The event comes in the wake of a surprise switchback on the Ethernet road map earlier this year. After the IEEE approved 40G and 100G Ethernet standards as the next big leaps after today’s 10G, a consortium of vendors launched an effort in June to set de facto 25G and 50G standards for datacenter servers. The IEEE quickly responded, announcing in July a new 25G standards effort.
So far the IEEE has not said anything about a 50G follow-up effort, but it would make sense for two reasons. The datacenter consortium is already planning to define a 50G rate, and 56G serial serdes and optical interconnects are in the works that would likely become the next big building blocks in communications.

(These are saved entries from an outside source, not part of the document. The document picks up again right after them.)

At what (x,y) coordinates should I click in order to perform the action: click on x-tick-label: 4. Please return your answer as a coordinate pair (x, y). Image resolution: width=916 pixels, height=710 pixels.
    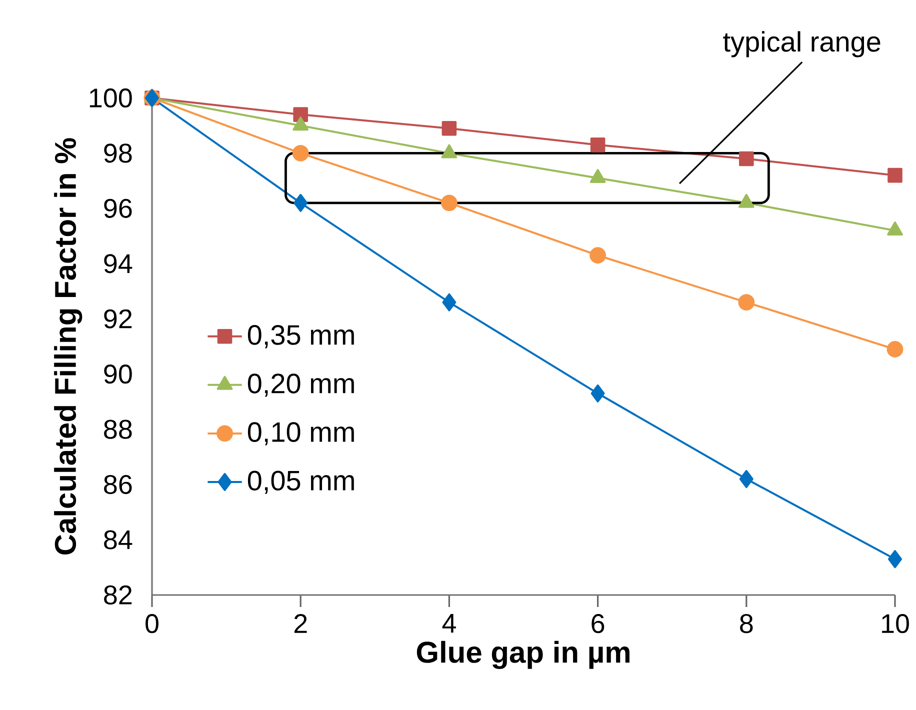
    Looking at the image, I should click on (449, 624).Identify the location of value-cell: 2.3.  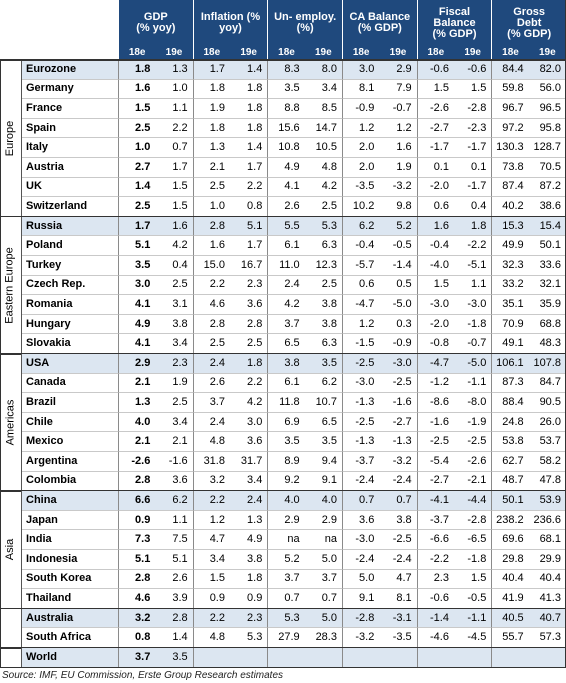
(249, 286).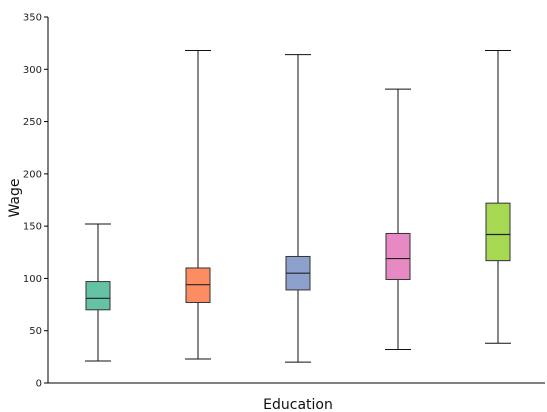 Image resolution: width=547 pixels, height=412 pixels. What do you see at coordinates (39, 384) in the screenshot?
I see `y-tick-label: 0` at bounding box center [39, 384].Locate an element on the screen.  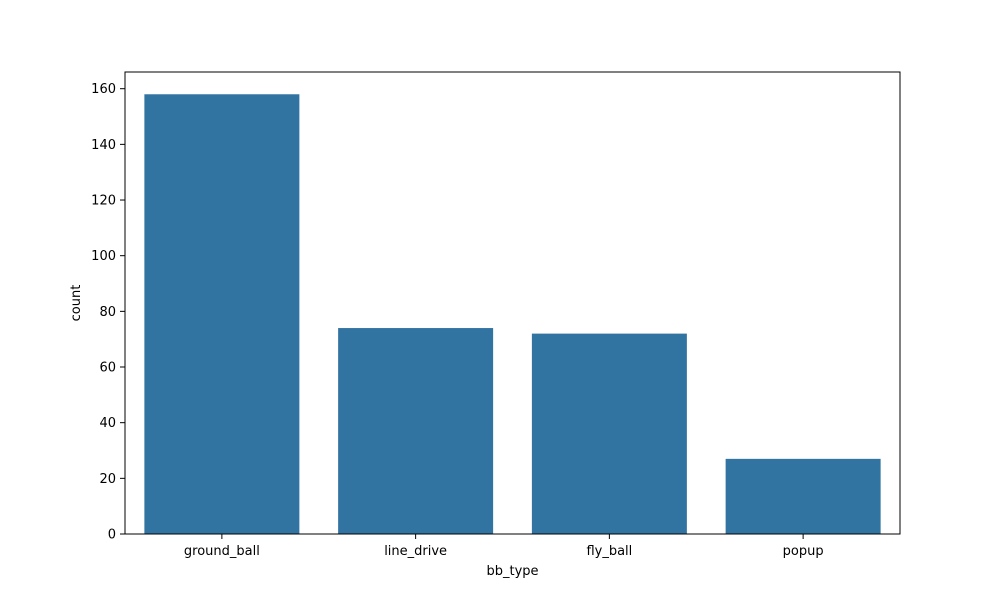
y-tick-label: 80 is located at coordinates (108, 312).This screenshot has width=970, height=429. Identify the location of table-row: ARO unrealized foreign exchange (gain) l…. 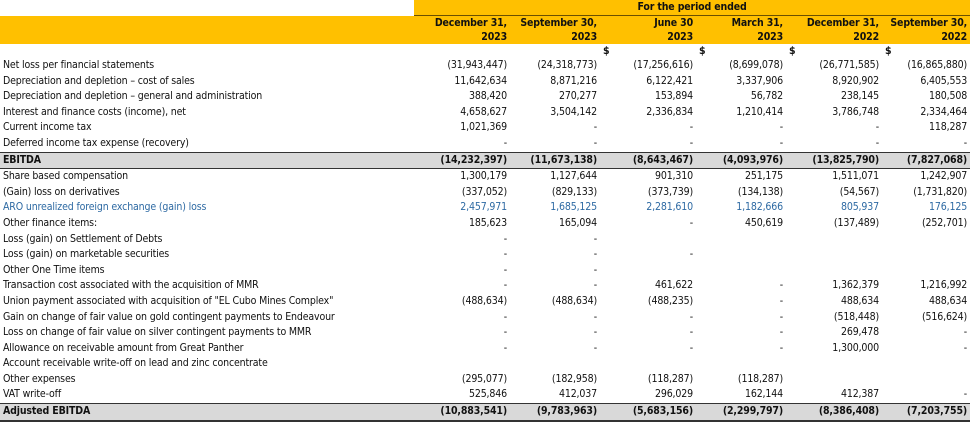
(485, 208). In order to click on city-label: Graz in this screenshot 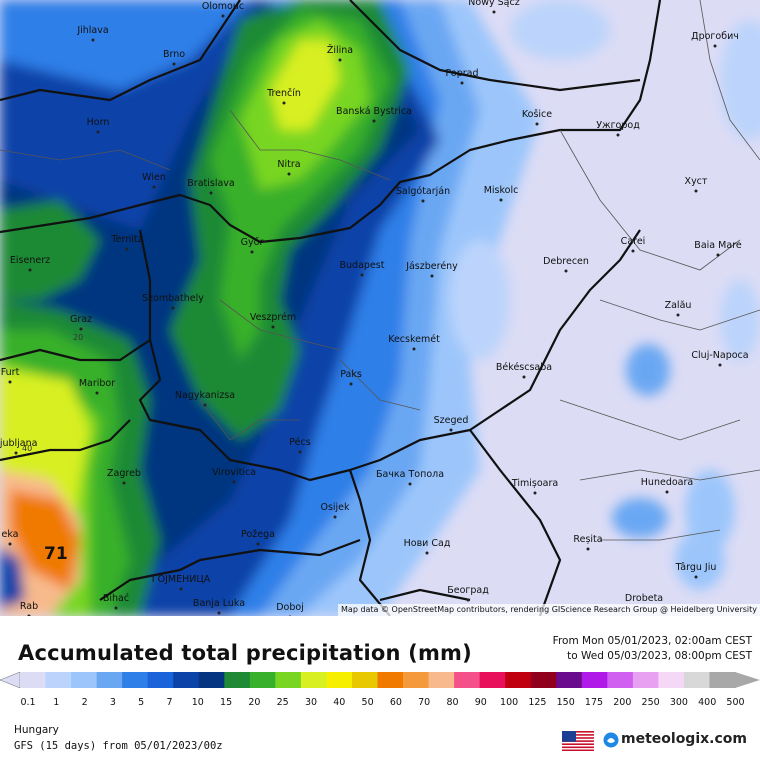, I will do `click(81, 320)`.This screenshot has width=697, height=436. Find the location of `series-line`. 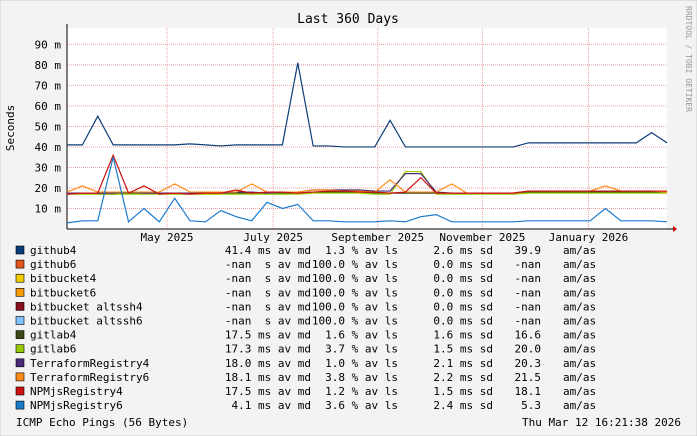

series-line is located at coordinates (366, 174).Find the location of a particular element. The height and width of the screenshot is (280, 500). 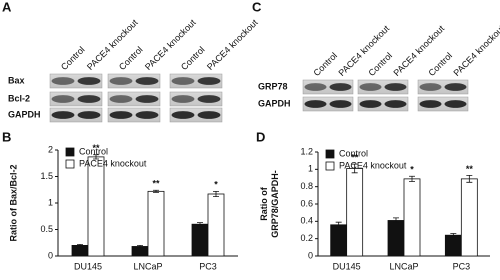

x-tick-label: DU145 is located at coordinates (88, 266).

“A number of people still feel the need to do 40G, and I know a number of people who want to do 50G,” says John D’Ambrosia, chairman of the Ethernet Alliance. He also chairs an IEEE effort to set a 400G Ethernet rate in which engineers are discussing 25G, 50G, and even 100G links as bases for the standard. “People are recognizing how fast the industry is moving to 50G,” he says, noting a handful of efforts underway at the Optical Internetworking Forum. “We want to align with the OIF [but] … there may be questions about how much of its 56G optical work we can pull in.”
Among other topics, engineers at the October event will take up the ongoing debate between NRZ and PAM4 modulation, and also concepts for flexible media access controllers. The new ideas suggest Ethernet is continuing to be pulled into a diversity of uses.
“It’s not one simple answer of getting everyone’s desktop on a network anymore,” D’Ambrosia says. “The economics of the application will determine the solution, and there’s no right answer -- it depends on the app.”